Inspite of regular official denials over the extend of crime in Tanzanias commercial capital of Dar es Salaam, directly aimed at foreign visitors, another tragic case of a purse snatching gone horribly wrong has come to light overnight. A visiting medical doctor from Greece, walking along the Ali Hassan Mwinyi Road in the centre of Dar es Salaam with a number of her colleagues on Sunday, saw a car drive up to her, greedy arms stretched from the window and grabbing hold of her handbag, dragging her to her death when attempting to speed away. Her shocked colleagues rushed her to the Aga Khan Hospital in Dar for medical treatment but she then passed away due to internal bleedings sustained in the robbery.

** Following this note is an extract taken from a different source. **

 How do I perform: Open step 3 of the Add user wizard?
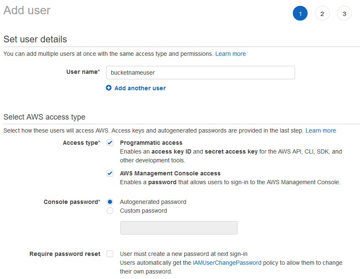(344, 14)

The 48 years old lady tourist visitor was due to fly back home the next day after completing her mission in Tanzania.
Sadly, as reported here before, a number of previous incidents outside or near some of Dar es Salaams major business and tourist hotels, had taken place in the past, prompting the tourism fraternity to demand a better response from the police and from authorities, who for a while took the incidents reportedly as not significant enough to inject more patrols into the respective areas, and only when the headlines started to hit the news overseas, in key tourism producer markets, did the alarm bells go off. A recent double murder of a tourist in a tented camp just outside the Serengeti, where a camp manager was also killed, also rocked the reputation of Tanzania as a previously relatively safe destination, and this latest case will do little to calm the nerves of potential visitors, their travel agents and tour operators, many of whom are watching the growing crime statistics with both alarm and incredulity.
While expressing condolences to the family, friends and colleagues of the victim, this is also a reminder for authorities in Tanzania not to underestimate the impact of crime aimed at visitors and to again underscore what an impact on tourism arrivals such incidents can have. And considering the vigour with which the Tanzanian police of late has dealt with political opposition rallies, in particular the one where an innocent journalist, after asking apparently some hard hitting questions in a media briefing before the event, was brutally killed while surrounded by police, here is a certain way to restore the dented reputation of the force in Tanzania but putting numbers in the streets and protecting wananchi and visitors alike, instead of becoming a political tool of repression. Watch this space.